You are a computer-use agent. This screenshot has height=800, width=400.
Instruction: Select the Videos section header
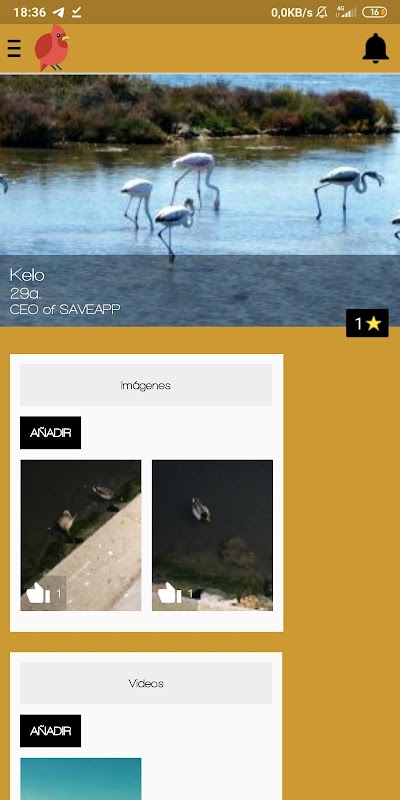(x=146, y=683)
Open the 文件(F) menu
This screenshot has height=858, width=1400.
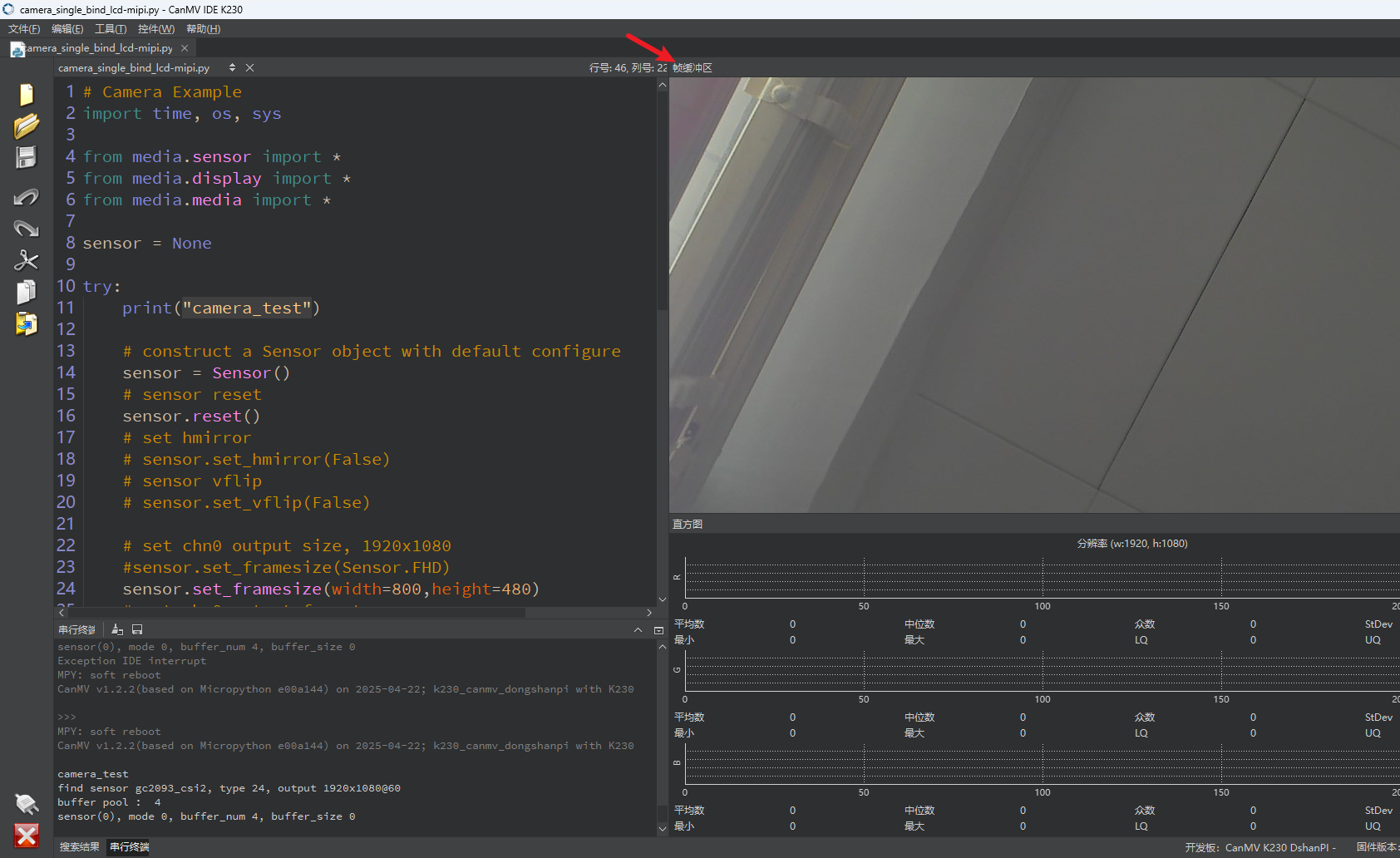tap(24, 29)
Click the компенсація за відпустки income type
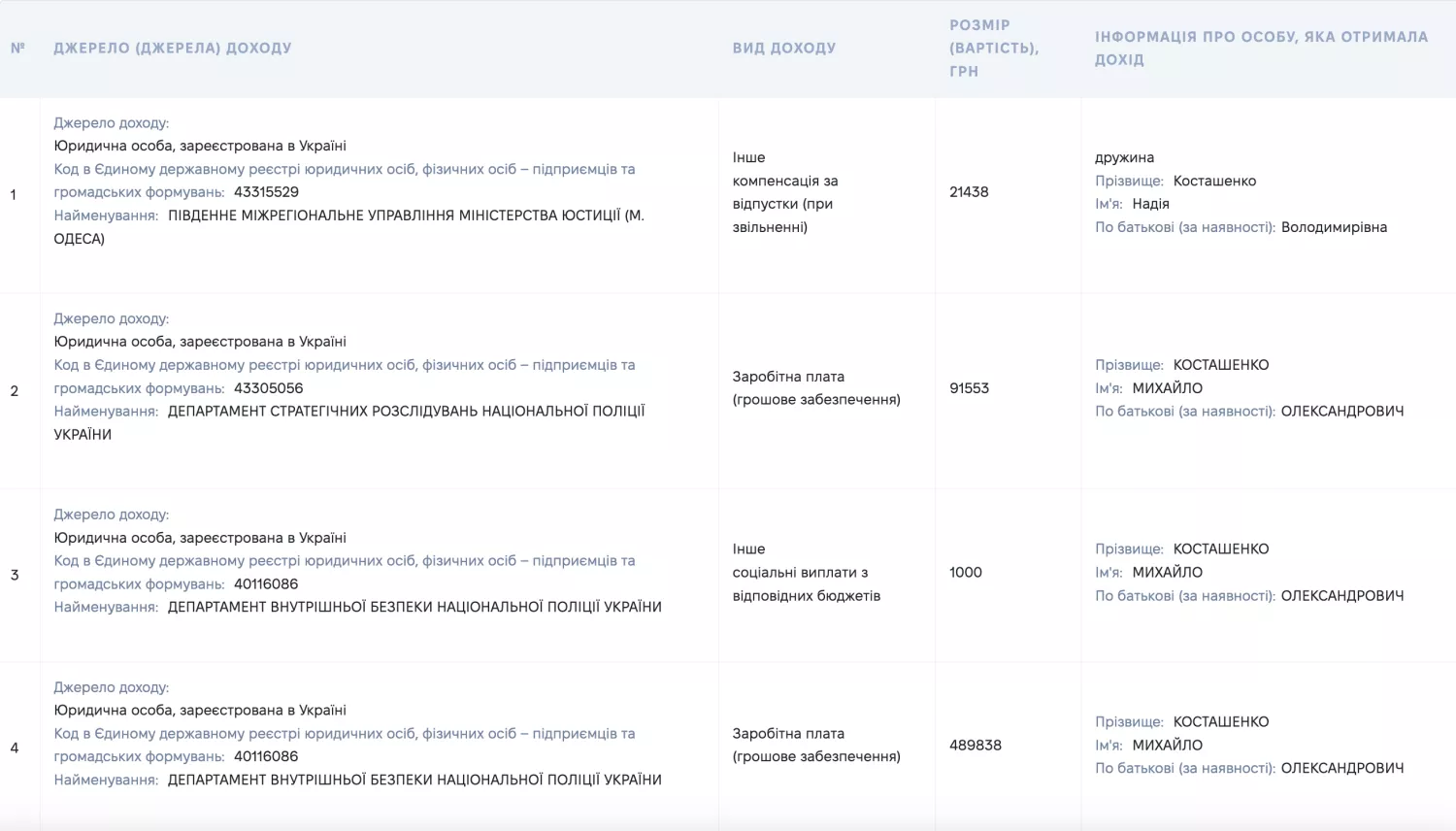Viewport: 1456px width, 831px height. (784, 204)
= = = = =
*Prompt*
Everything in the records except the pictures should be printed again exactly.

*Answer to the problem*
You are a computer-use agent. This screenshot has height=800, width=400.
Instruction: Select the Videos section header
(x=146, y=683)
Open the 文件(F) menu
This screenshot has height=858, width=1400.
tap(24, 29)
Click the компенсація за відпустки income type
Viewport: 1456px width, 831px height. (784, 204)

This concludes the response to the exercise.